» Instructions:
**1.** In the car-sale story, reproduce the passage from "To read more" up to and including "link about trade-in’s)." verbatim.
**2.** According to the car-sale story, how does the total of $10,000 off a brand-new car come about? Answer in one to three sentences.

───── Page excerpt

With factory rebates and the dealership discounts at the time, you could buy that car for about $7,000 less than the sticker price. Add in their $3,000 trade-in and it’s $10,000 off a brand-new car.

To read more about trade-in’s, click here.

So, it’s a great deal. Unless you’re Barb.

Barb was the type of customer that wanted $10,000 off a car, followed by an additional $5,000 and the blood of my first-born son. She was the epitome of the phrase, “The customer is always right,” a phrase that is incorrect (As explained in the above link about trade-in’s).

After two hours, we came to the make-or-break point — the handshake. Bob and Barb could either agree to purchase the car or they could walk away. The final deal a brand-new car for under $10,000, five free oil changes and free car washes.

“Do we have a deal,” I asked them. Bob was ready to shake my hand. Barb was not.

“Hmmm,” Barb said. “I just feel you could meet us more in the middle.”

I nearly bit my tongue off. I went over what she was getting three times, slapping the back of my left hand into the palm of my right hand with every single thing she was getting.

A brand-new car for $10,000 less than the sticker price (SMACK), $3,000 for your trade-in (SMACK), five free oil changes (SMACK), free car washes (SMACK).

By this time, I was completely unaware of my temperament. I was so focused on seeing this lady to buy this car or get hit by a bus that I was unaware of how I looked and sounded.

During my third round of hand smacks, I saw a coworker about 10 yards behind my customers. His eyes were the size of dinner plates and he was doing the cut-it-out hand motion at this neck.

──────────
───── Source material

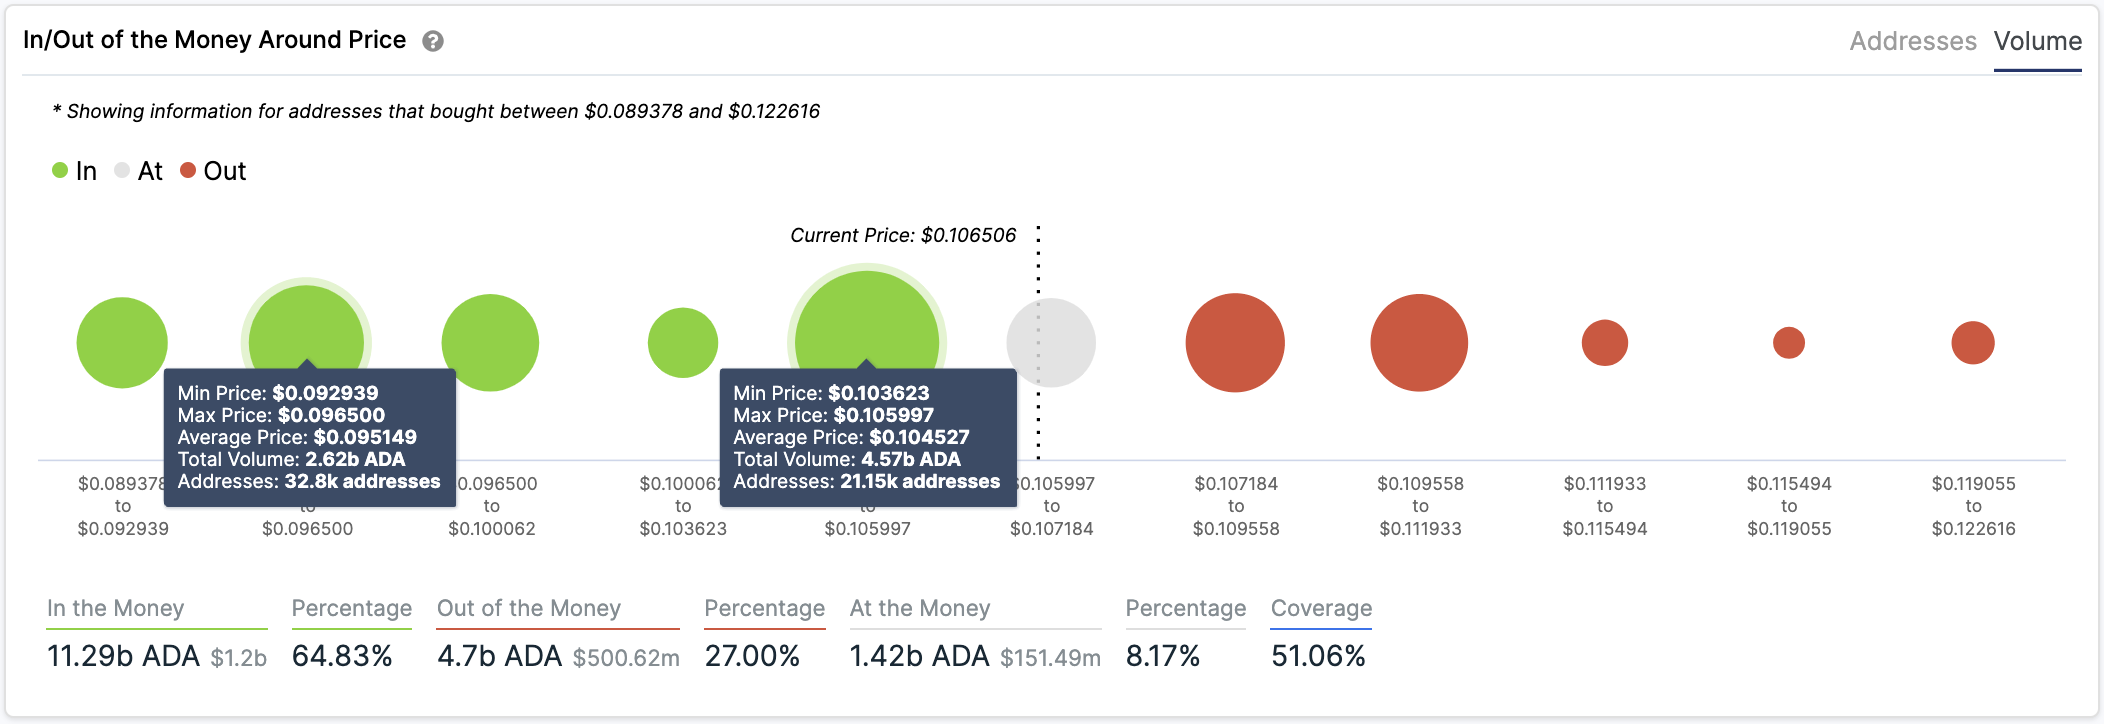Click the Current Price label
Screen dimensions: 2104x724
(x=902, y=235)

──────────
───── Source material

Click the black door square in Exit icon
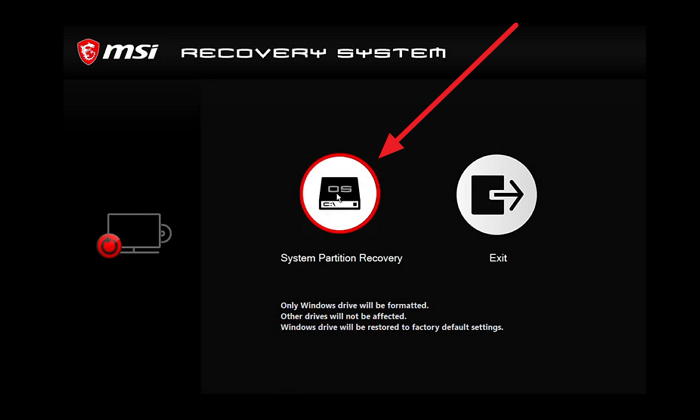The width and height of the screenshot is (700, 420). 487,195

──────────
───── Source material

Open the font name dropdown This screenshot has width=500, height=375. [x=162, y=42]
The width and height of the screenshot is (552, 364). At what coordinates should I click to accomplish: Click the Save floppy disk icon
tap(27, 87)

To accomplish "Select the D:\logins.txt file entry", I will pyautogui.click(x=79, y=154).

──────────

» Responses by item number:
**1.**
To read more about trade-in’s, click here.

So, it’s a great deal. Unless you’re Barb.

Barb was the type of customer that wanted $10,000 off a car, followed by an additional $5,000 and the blood of my first-born son. She was the epitome of the phrase, “The customer is always right,” a phrase that is incorrect (As explained in the above link about trade-in’s).

**2.** Factory rebates and the dealership discounts at the time reduced the price by about $7,000 below the sticker price. Adding the customers' $3,000 trade-in brings the total to $10,000 off.